1946. Début des trente glorieuses. Afin de soutenir l’essor économique national, la France accroît et diversifie sa production énergétique. L’extraction d’uranium débute en métropole pour satisfaire les besoins de l’industrie nucléaire. L’activité perdurera jusqu’en 2001, année de fermeture de la dernière mine dédiée à cet élément radioactif, en Haute-Vienne. Pendant 55 ans, ce sont 52 millions de tonnes de minerais exploitables, contenant 76 000 tonnes d’uranium, qui ont été sortis des 210 sites miniers uranifères en France. Une masse considérable, difficile à se représenter, et qui pourtant ne pèse pas lourd à côté des 170 millions de tonnes de roche qu’il aura fallu excaver avant d’atteindre les gisements convoités. Dits « stériles », ces matériaux sortis de Terre au préalable ont une teneur en matière radioactive trop faible pour les industriels. Mais ces restes de l’exploitation minière portent bien mal leur nom au vu de la nature des débats qu’ils déchainent encore aujourd’hui.
Jusqu’en 2009, sous réserve d’un accord préfectoral, les stériles uranifères pouvaient être utilisés comme remblais pour le terrassement préalable à la construction de bâtiments ou de routes.

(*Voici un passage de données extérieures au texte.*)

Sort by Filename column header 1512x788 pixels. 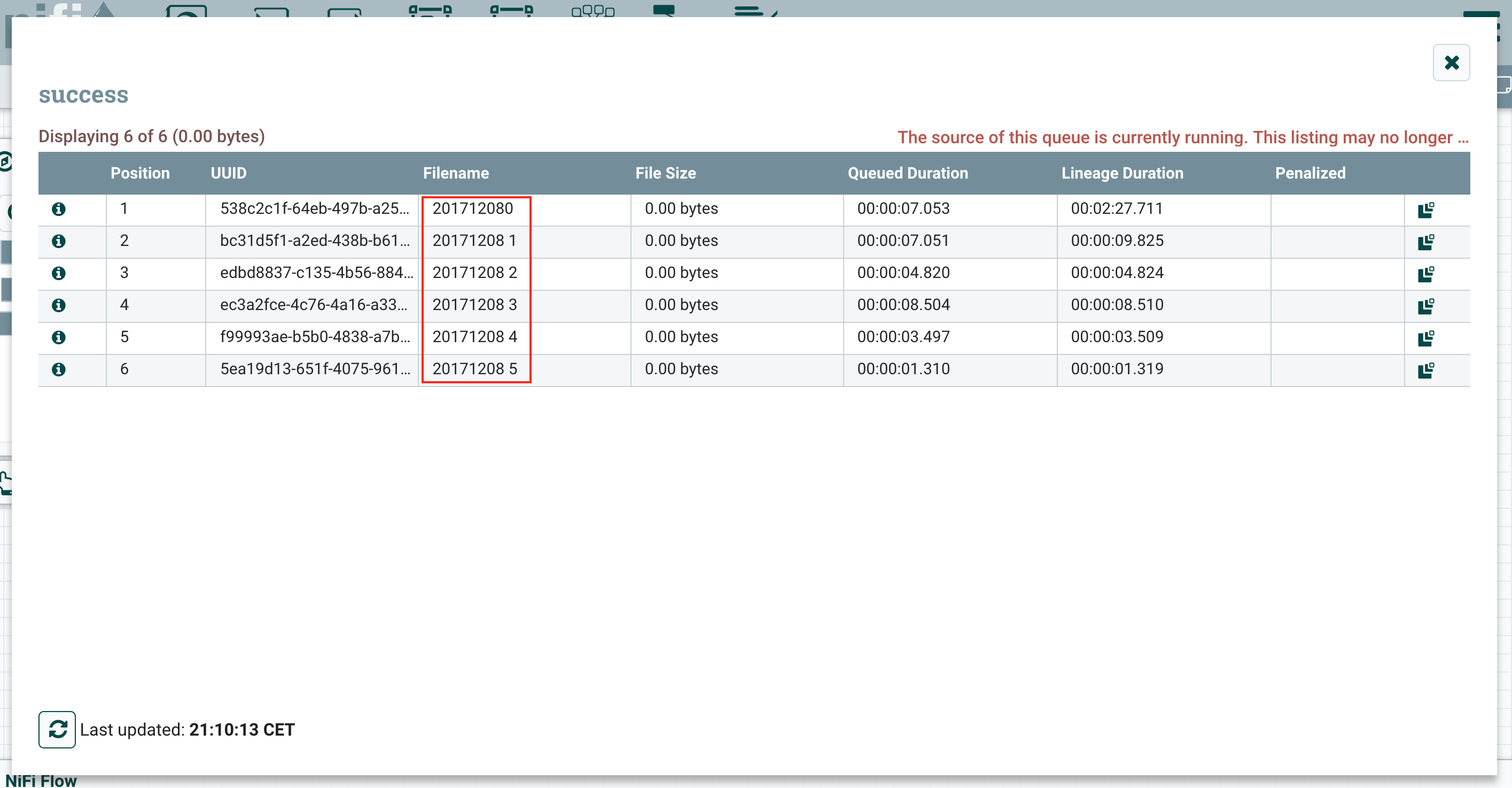456,173
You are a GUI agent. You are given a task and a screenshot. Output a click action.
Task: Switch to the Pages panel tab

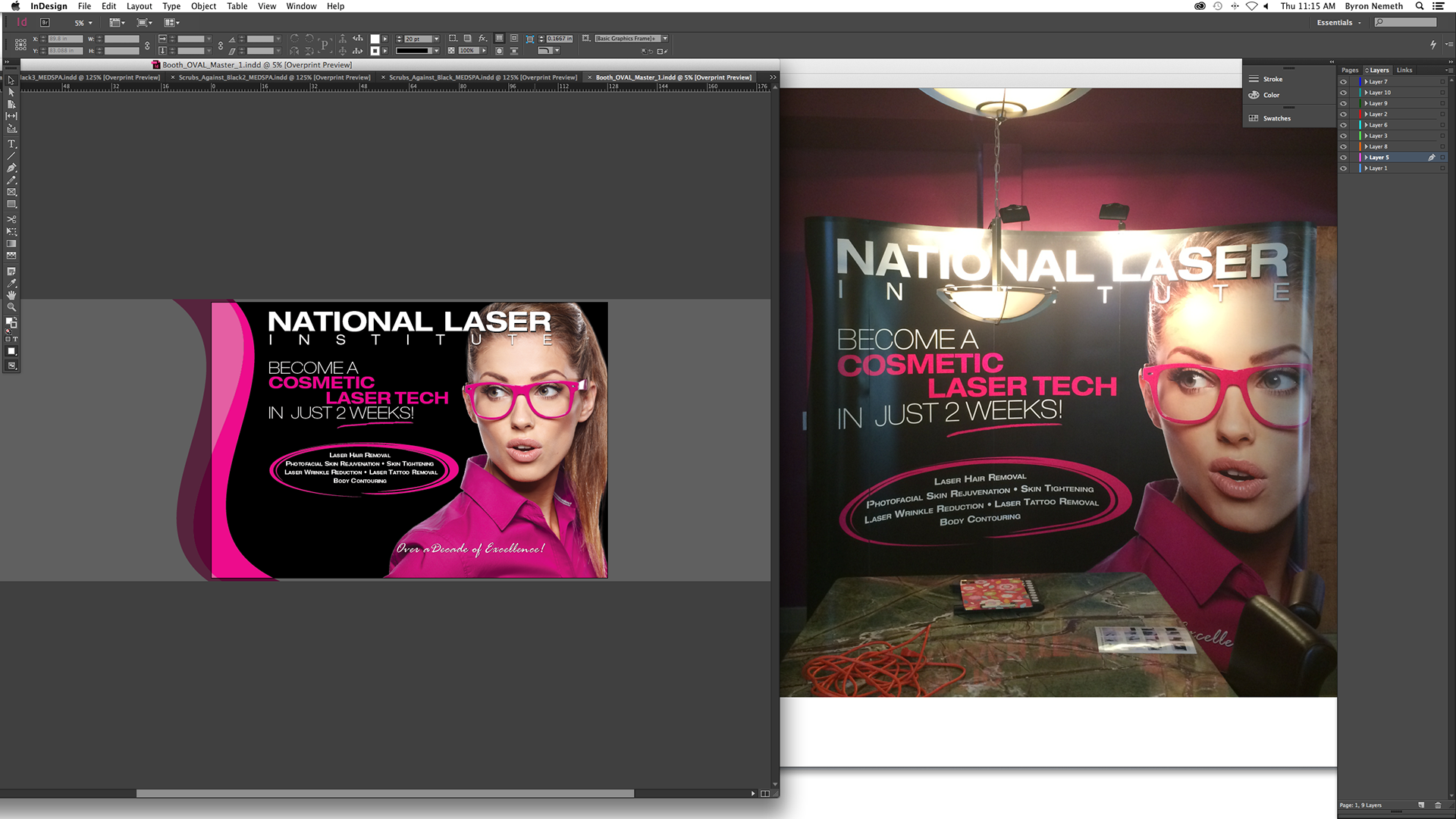click(x=1350, y=70)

Une pratique à laquelle la circulaire Borloo — alors ministre de l’écologie et de l’énergie — a mis fin le 22 juillet de cette année-là. « Cette circulaire confiait également à l’IRSN [Institut de radioprotection et de sûreté nucléaire] le recensement de tous les sites de stockage de stériles miniers, et aux anciens exploitants la charge d’effectuer des bilans environnementaux de ces stériles » relate Sophie Bretesché. Sociologue à IMT Atlantique, elle s’intéresse à la perception du risque perçu par les populations locales à l’égard de ces stocks de roche. Car si la circulaire Borloo interdisait « tout nouveau projet de valorisation des stériles issus d’anciennes mines d’uranium » c’est parce que les doutes sur leur dangerosité inquiétait certains experts et les populations depuis quelques années.

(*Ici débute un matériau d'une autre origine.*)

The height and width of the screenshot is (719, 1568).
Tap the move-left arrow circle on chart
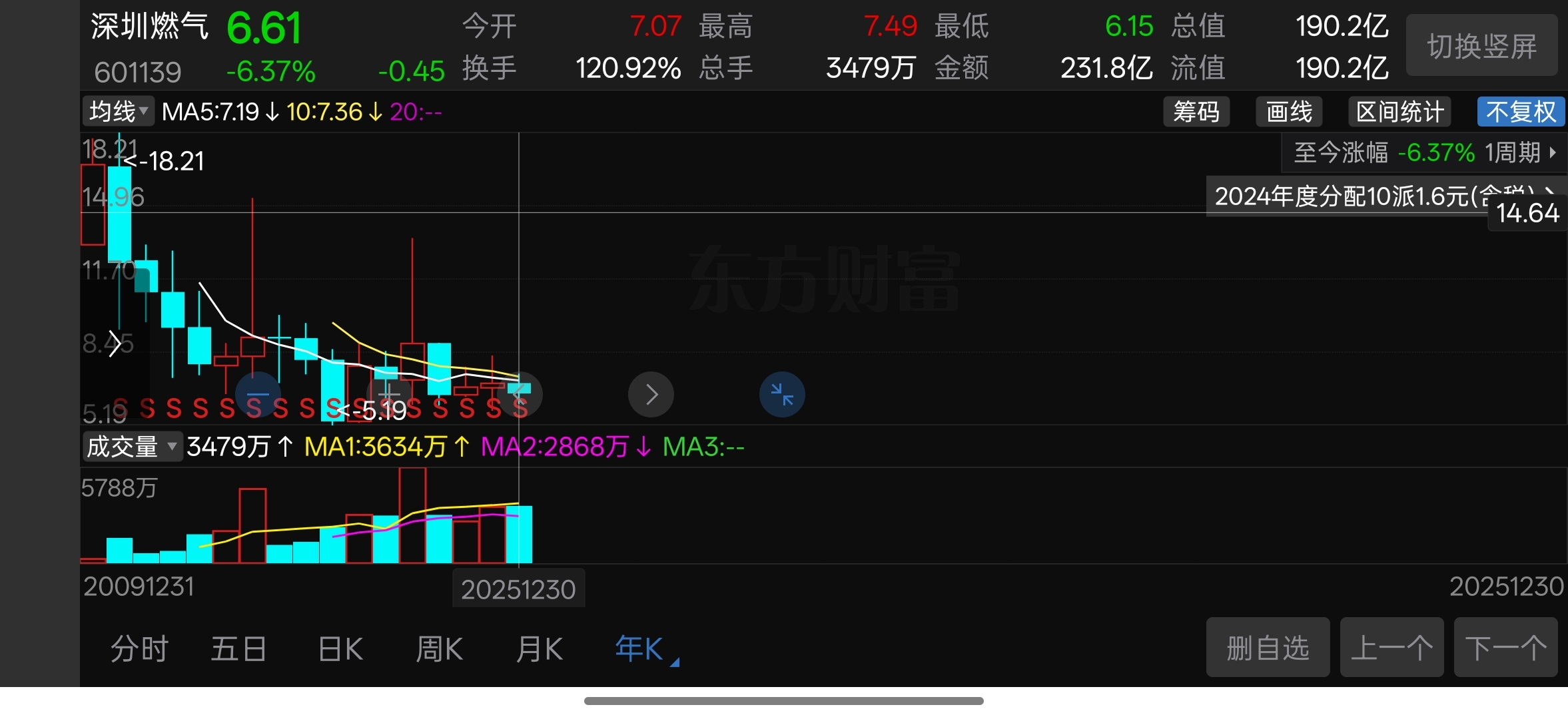coord(520,394)
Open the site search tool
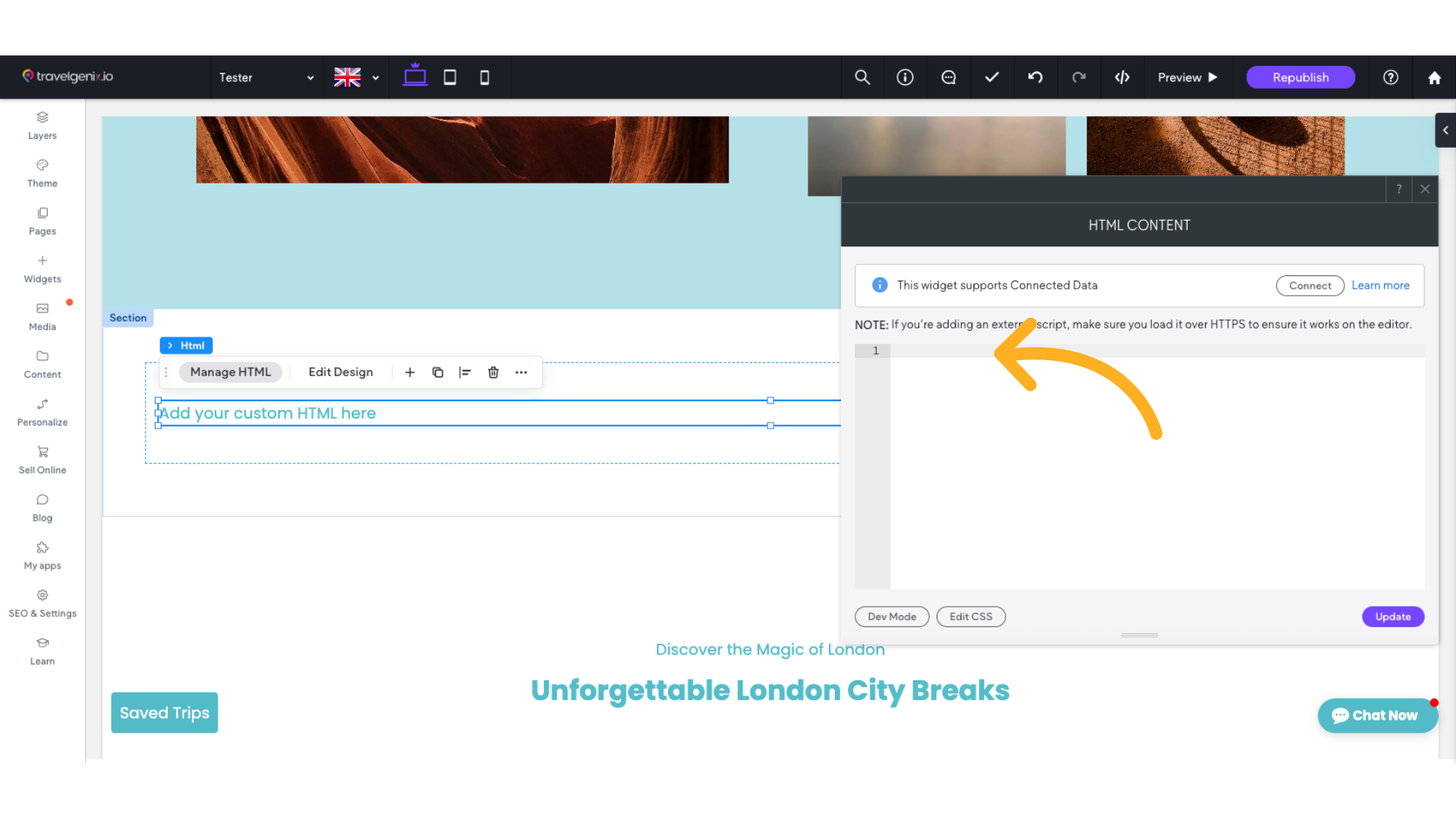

L’uranium présent naturellement dans la roche est l’isotope 238. Le sol d’une parcelle d’habitation peut en receler plusieurs kilos. L’eau de mer en contient quelques milligrammes par tonne. Fort heureusement, les rayonnements de l’uranium 238 ne sont pas très pénétrants. En revanche, cet isotope se désintègre naturellement en d’autres éléments radioactifs, parmi lesquels : l’uranium 234, le radium ou le radon. Ce dernier est particulièrement dangereux, mais également très fragile. Dans les territoires au sol granitique, connu pour contenir plus d’uranium, le radon produit par la roche souterraine se désintègre en remontant à la surface et ne présente que peu de risque. Mais pour les maisons construites sur des stériles réutilisés lors d’opérations de terrassement, les caves mal aérées et plus proches de la matière radioactive peuvent présenter des concentrations supérieures aux recommandations de l’IRSN.

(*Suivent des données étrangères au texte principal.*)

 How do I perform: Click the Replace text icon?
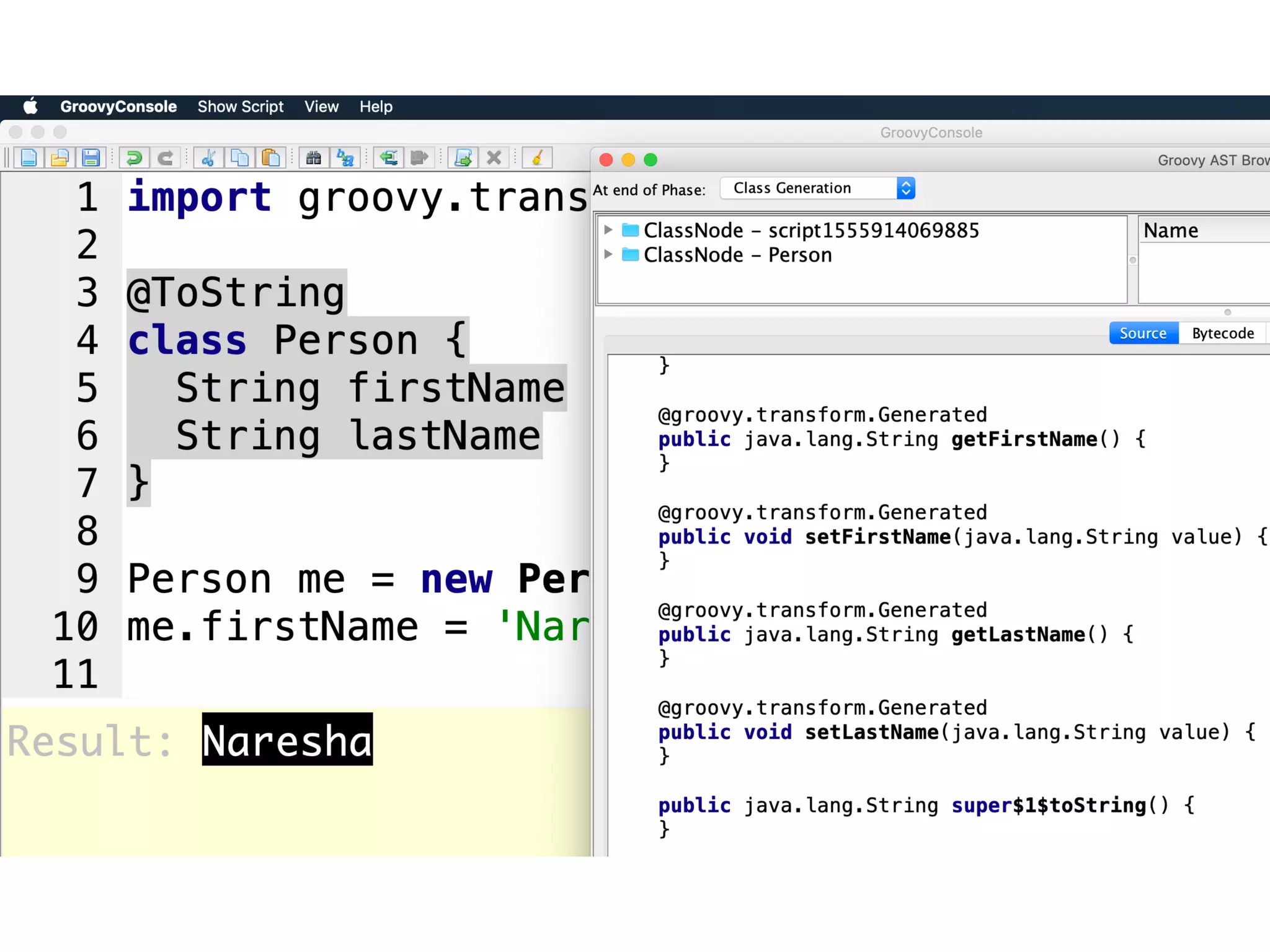[345, 158]
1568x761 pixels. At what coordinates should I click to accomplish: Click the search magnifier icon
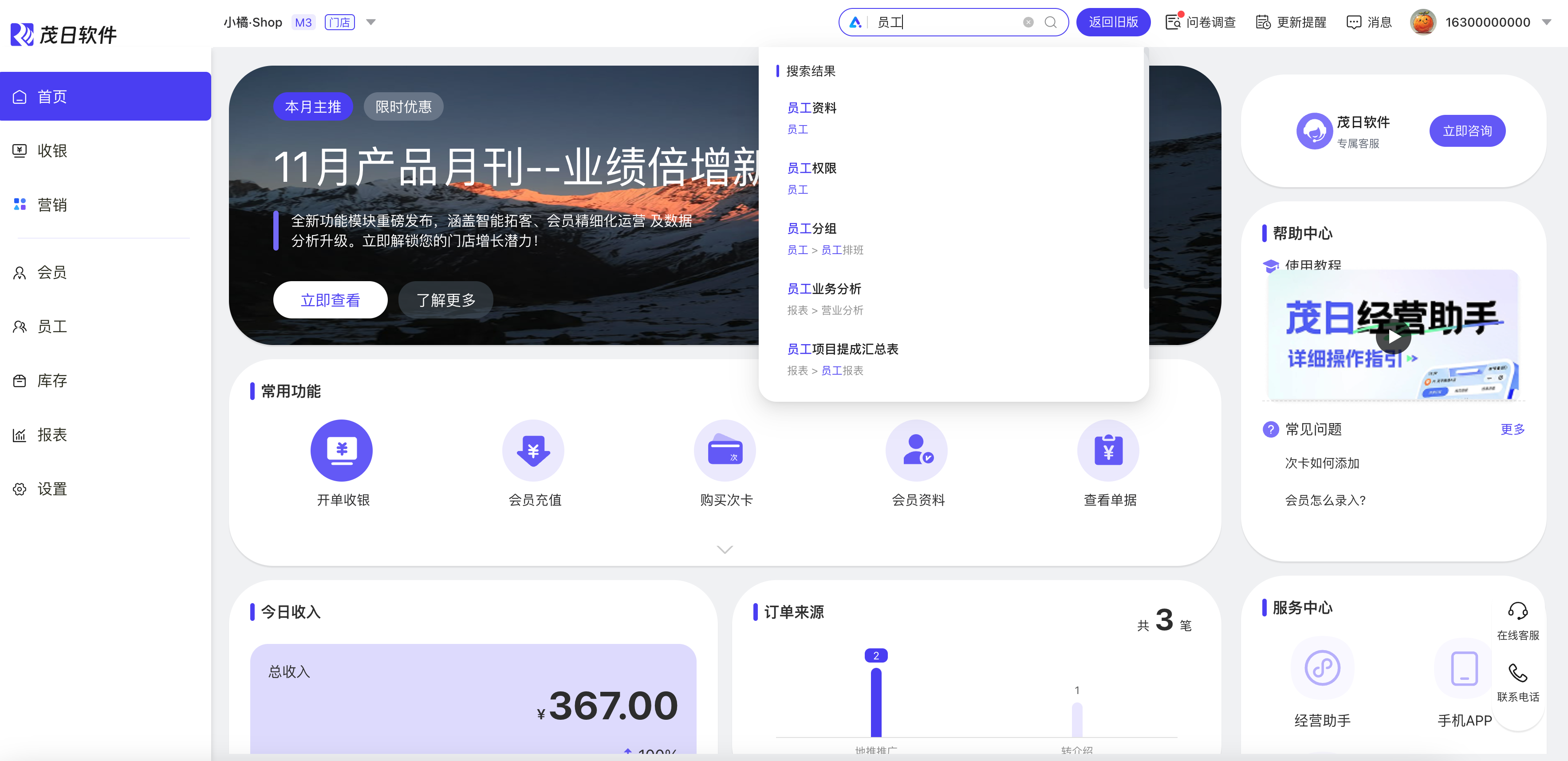[1051, 23]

Une question de perception
« Sur certains sites, les stériles vont donc être considérés comme des déchets radioactifs, alors que sur d’autres ils sont perçus comme du simple remblai » rapporte Sophie Bretesché. Ses recherches sur la perception des stériles sont essentiellement menées dans le cadre du projet Pollusols, lancé en 2015 pour une durée de 5 ans, et financé par la région Pays de la Loire. Il associe l’IMT, le CNRS, les universités de Nantes et d’Angers, le BRGM et l’Ifsttar pour étudier différentes sources de pollution, dont les sites miniers. L’un des premiers constats des scientifiques est la spécificité des territoires vis-à-vis de la question des stériles. « Sur la longue durée, il y a de fortes différences de perception de ces restes entre l’Ouest et le centre de la France » remarque la sociologue.
Dans le Limousin, la mobilisation des populations est ainsi beaucoup plus forte. La Commission de recherche et d’information indépendantes sur la radioactivité (CRIIRAD) est intervenue pour faire des mesures et contester celles effectuées par Orano (anciennement Areva) et l’IRSN. La CRIIRAD met notamment en cause la méthodologie employée pour effectuer les mesures, comme la hauteur des capteurs par rapport au sol, ou les lieux de collecte des données. Ce débat technique a conduit des associations limousines à se mobiliser pour que les stériles soient classifiés par l’ANDRA comme des déchets nucléaires. « Dans l’Ouest en revanche, les mobilisations sont bien plus faibles, et les stériles ne sont pas autant liés à une condition de déchet nucléaire » compare Sophie Bretesché. Sur ces sites de l’Ouest métropolitain, les stériles sont placés à côté des sites miniers, et moins de contestations existent visant à les faire déplacer.